(Stored items)

_ _ _

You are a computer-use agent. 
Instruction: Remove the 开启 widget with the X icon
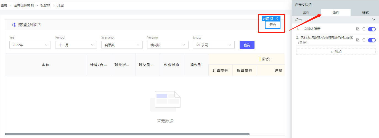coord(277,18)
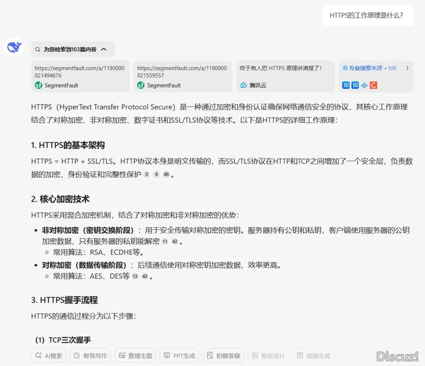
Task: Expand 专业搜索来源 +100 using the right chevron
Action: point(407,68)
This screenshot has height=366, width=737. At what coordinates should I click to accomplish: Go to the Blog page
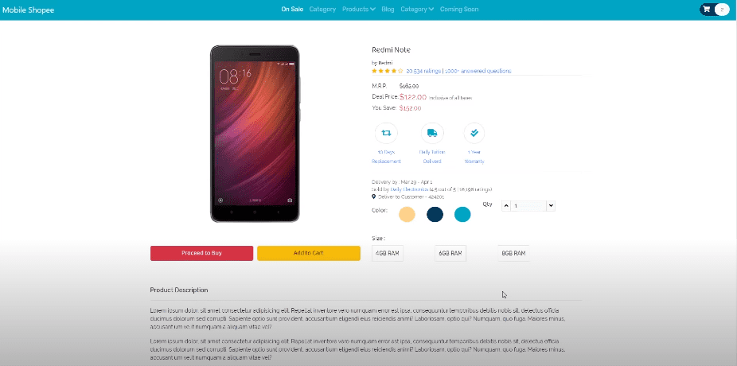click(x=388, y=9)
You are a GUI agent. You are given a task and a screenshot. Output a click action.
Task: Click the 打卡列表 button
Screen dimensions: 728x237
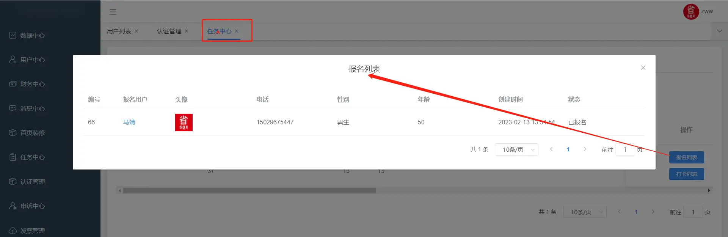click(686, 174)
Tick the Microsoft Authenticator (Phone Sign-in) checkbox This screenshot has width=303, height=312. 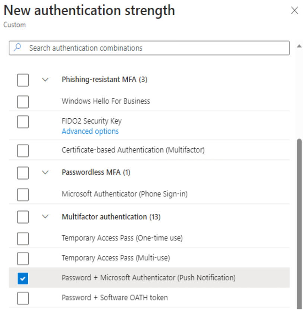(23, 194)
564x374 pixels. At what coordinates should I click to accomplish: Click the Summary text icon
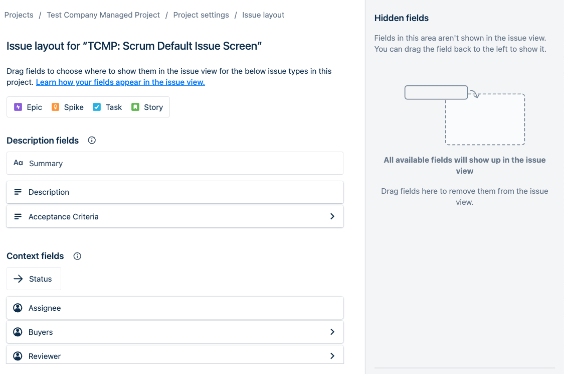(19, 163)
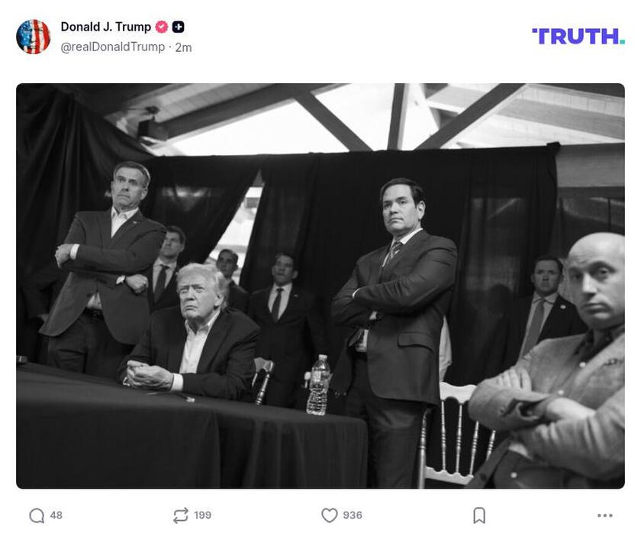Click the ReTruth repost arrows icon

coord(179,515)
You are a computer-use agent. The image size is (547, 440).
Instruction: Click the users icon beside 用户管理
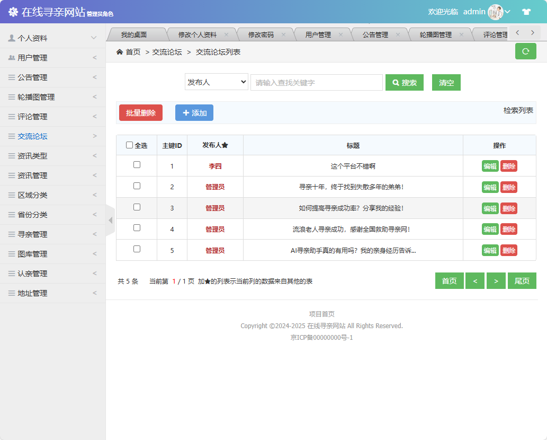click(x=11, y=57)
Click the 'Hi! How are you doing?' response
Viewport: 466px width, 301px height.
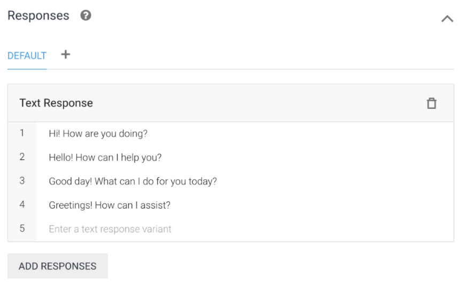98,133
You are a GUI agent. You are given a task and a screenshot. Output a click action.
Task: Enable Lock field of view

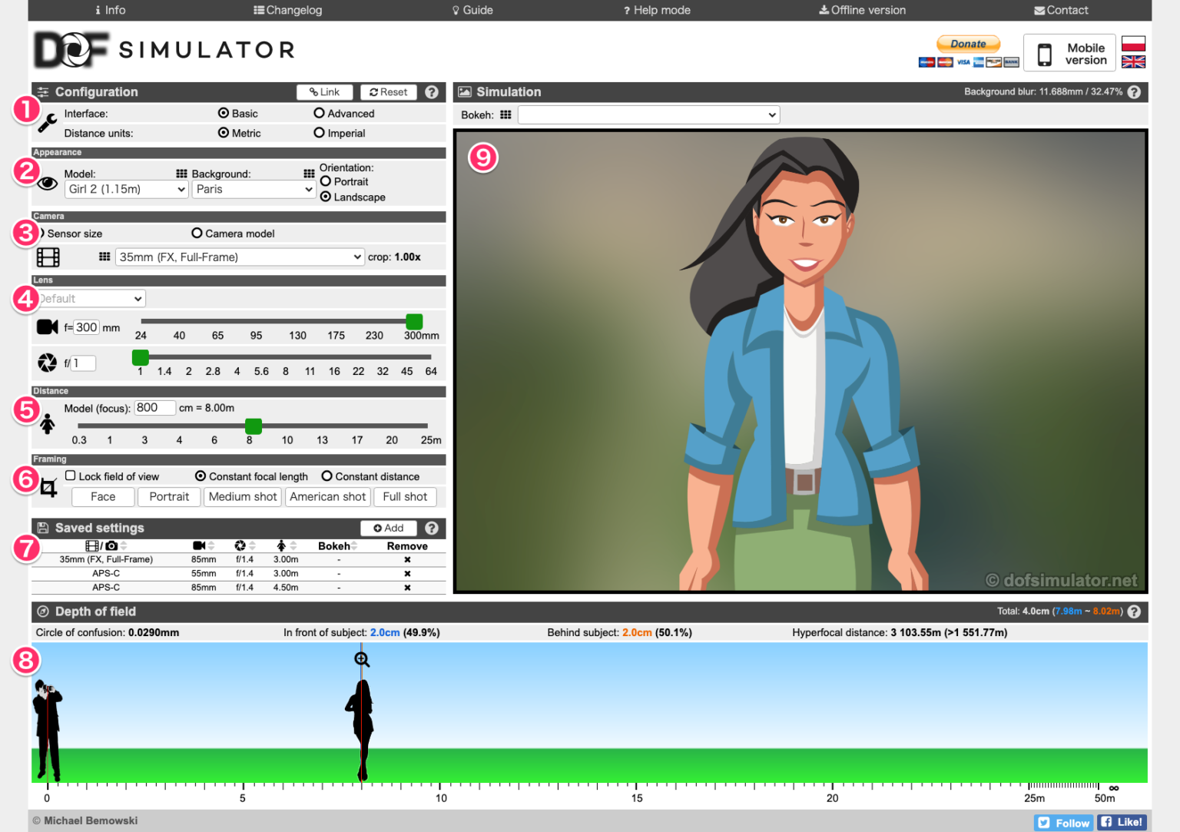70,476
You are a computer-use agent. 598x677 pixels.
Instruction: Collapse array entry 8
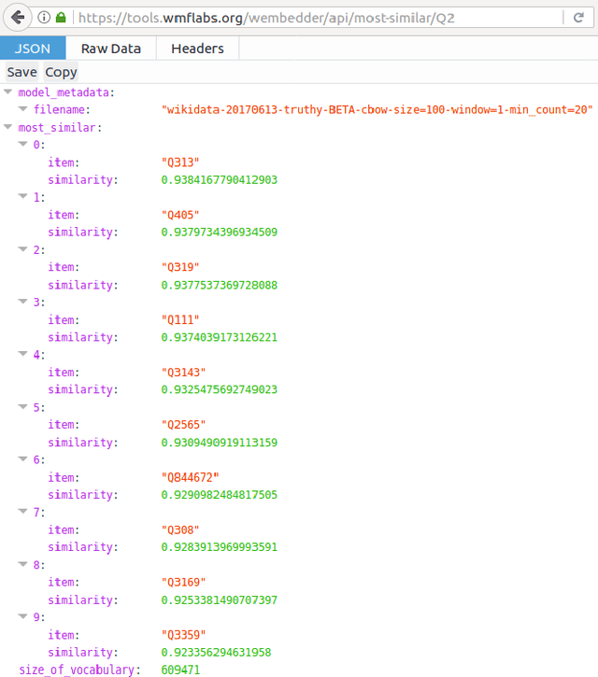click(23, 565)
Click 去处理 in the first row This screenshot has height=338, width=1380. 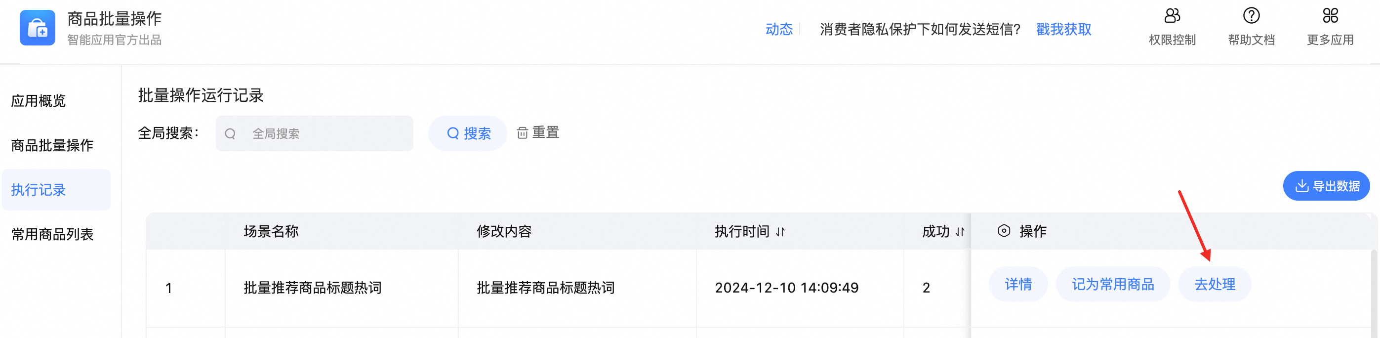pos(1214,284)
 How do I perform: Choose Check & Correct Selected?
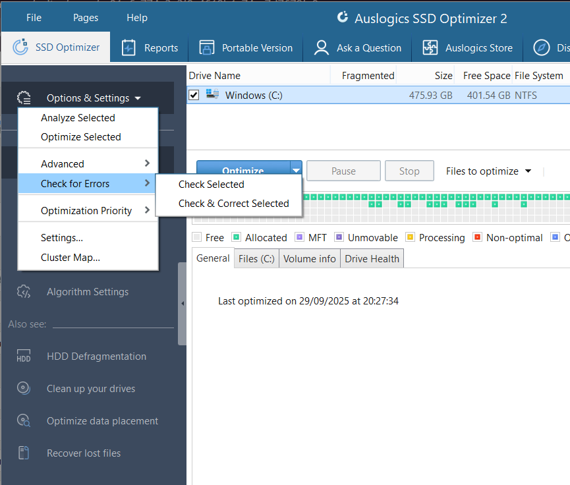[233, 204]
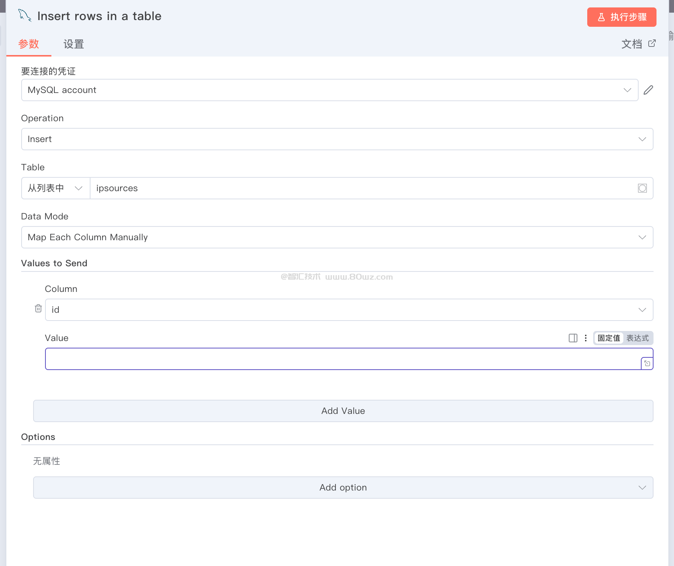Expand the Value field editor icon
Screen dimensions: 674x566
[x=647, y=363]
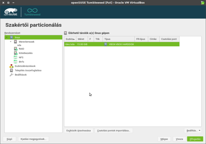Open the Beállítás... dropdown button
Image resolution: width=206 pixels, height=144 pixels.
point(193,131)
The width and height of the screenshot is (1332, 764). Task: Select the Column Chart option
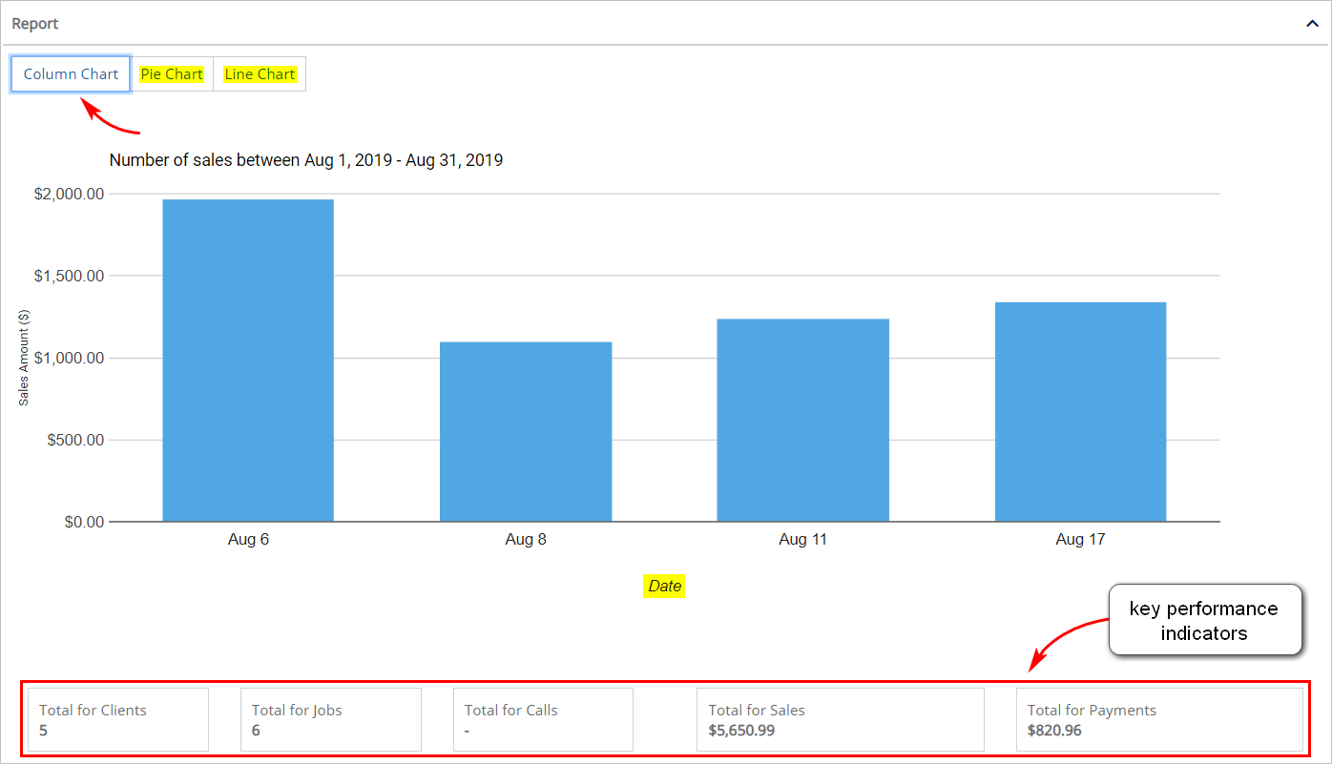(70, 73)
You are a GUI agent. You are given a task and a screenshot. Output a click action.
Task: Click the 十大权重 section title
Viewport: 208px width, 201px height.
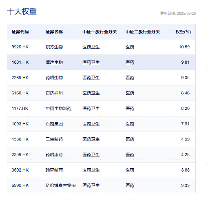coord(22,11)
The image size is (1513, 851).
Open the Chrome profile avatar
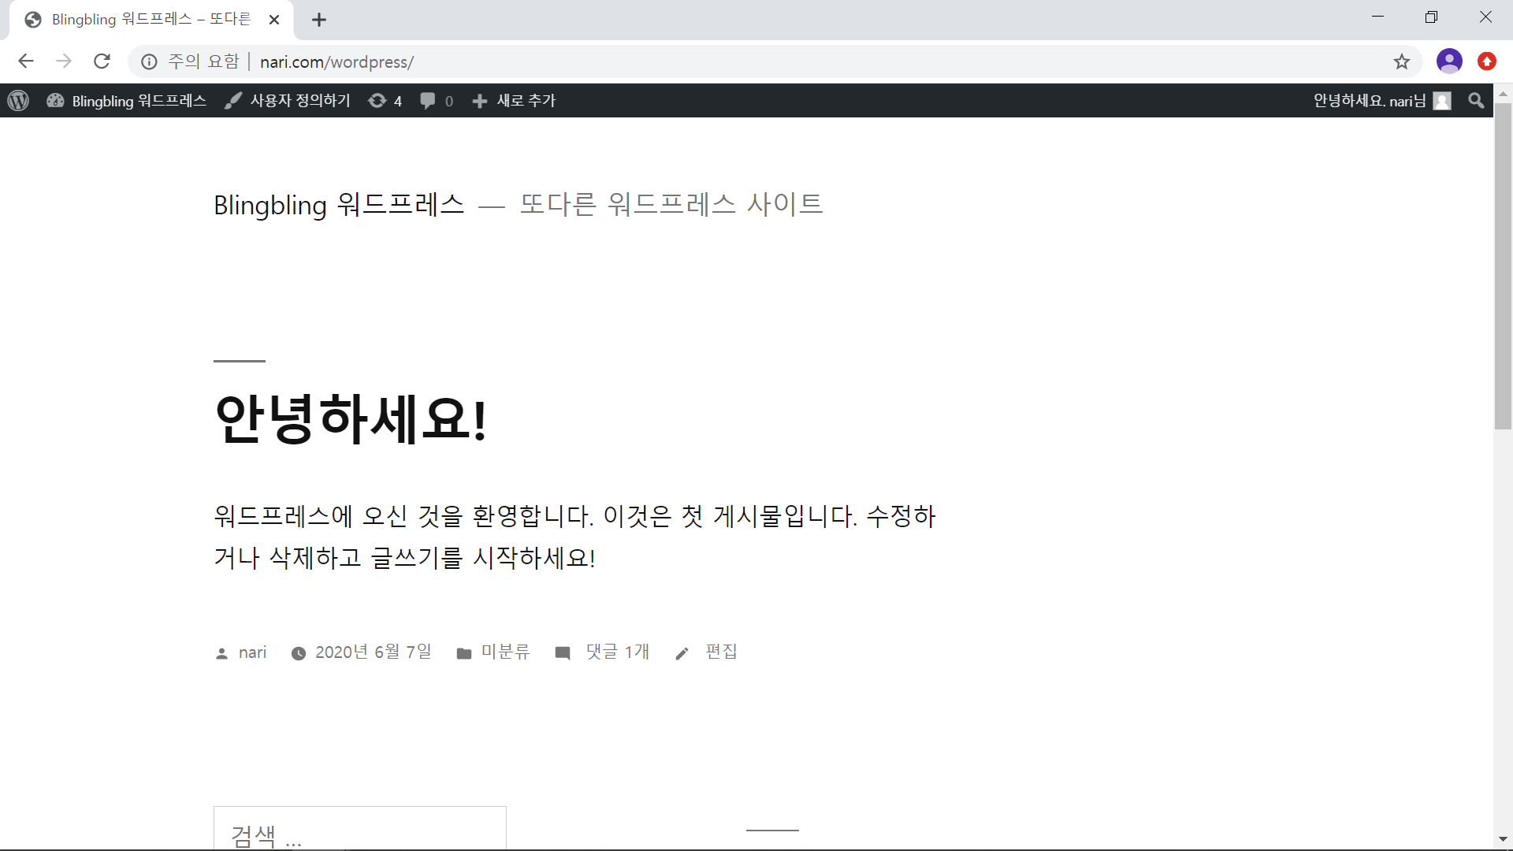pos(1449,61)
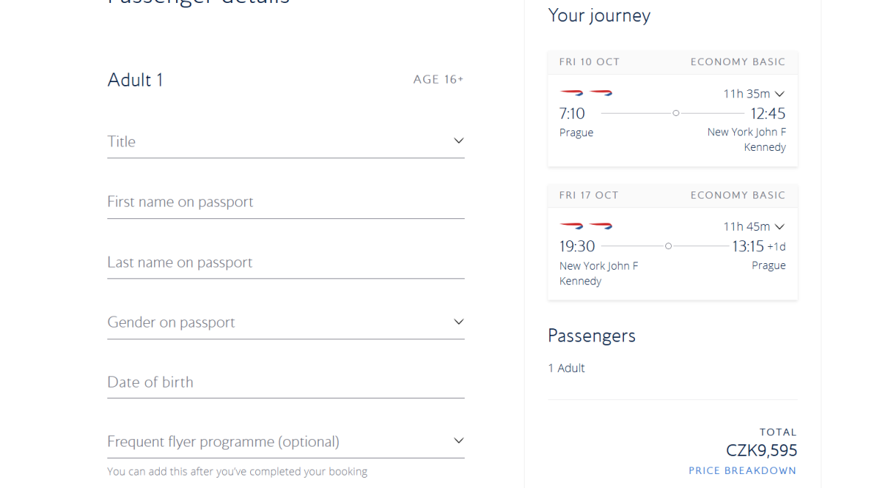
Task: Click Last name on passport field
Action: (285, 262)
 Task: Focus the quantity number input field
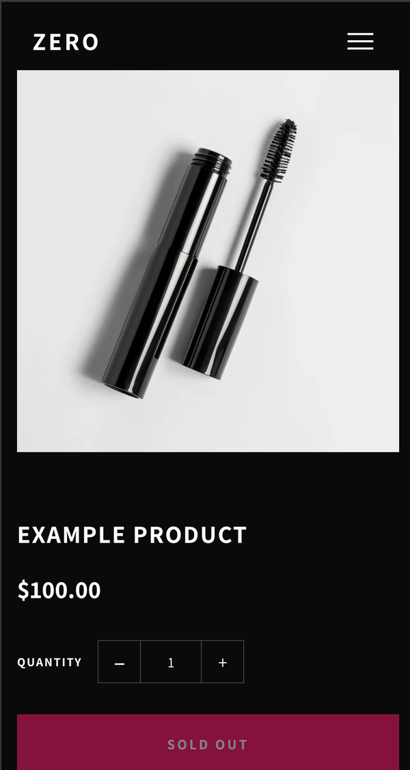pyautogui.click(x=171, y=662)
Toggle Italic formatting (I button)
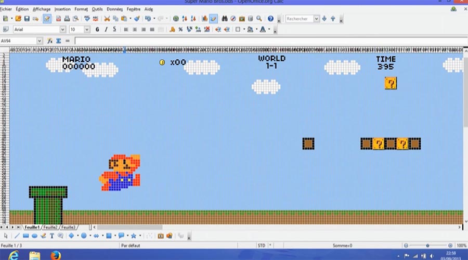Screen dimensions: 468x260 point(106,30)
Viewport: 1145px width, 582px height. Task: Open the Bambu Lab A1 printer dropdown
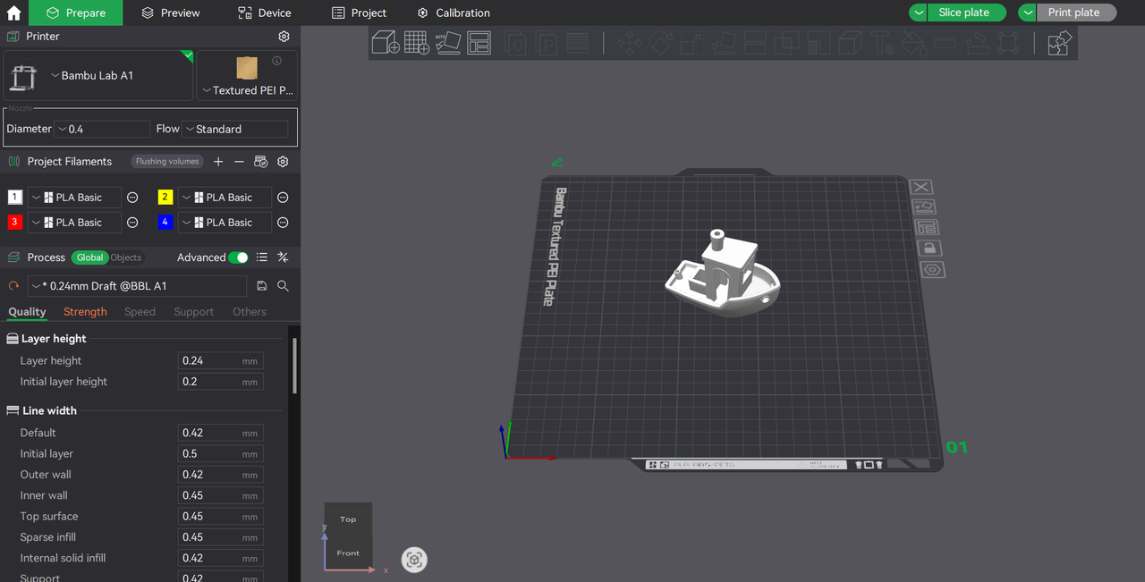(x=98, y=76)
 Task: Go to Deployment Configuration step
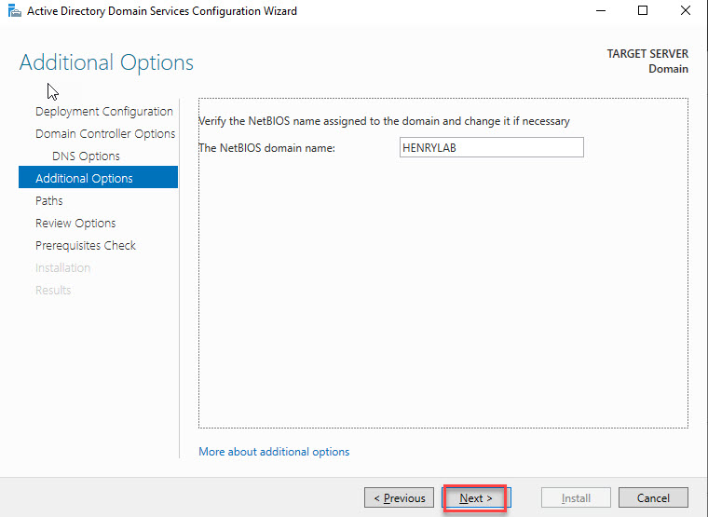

_ _ _

ASSIGNED TASK
Extract only the lines from the line containing "Task: Focus the quantity number input field" through the final line of the records; keep both ends and drop every picture.

EXERCISE RESULT
 Task: Focus the quantity number input field
pyautogui.click(x=171, y=662)
Toggle Italic formatting (I button)
Screen dimensions: 468x260 point(106,30)
Viewport: 1145px width, 582px height. Task: Open the Bambu Lab A1 printer dropdown
(x=98, y=76)
 Task: Go to Deployment Configuration step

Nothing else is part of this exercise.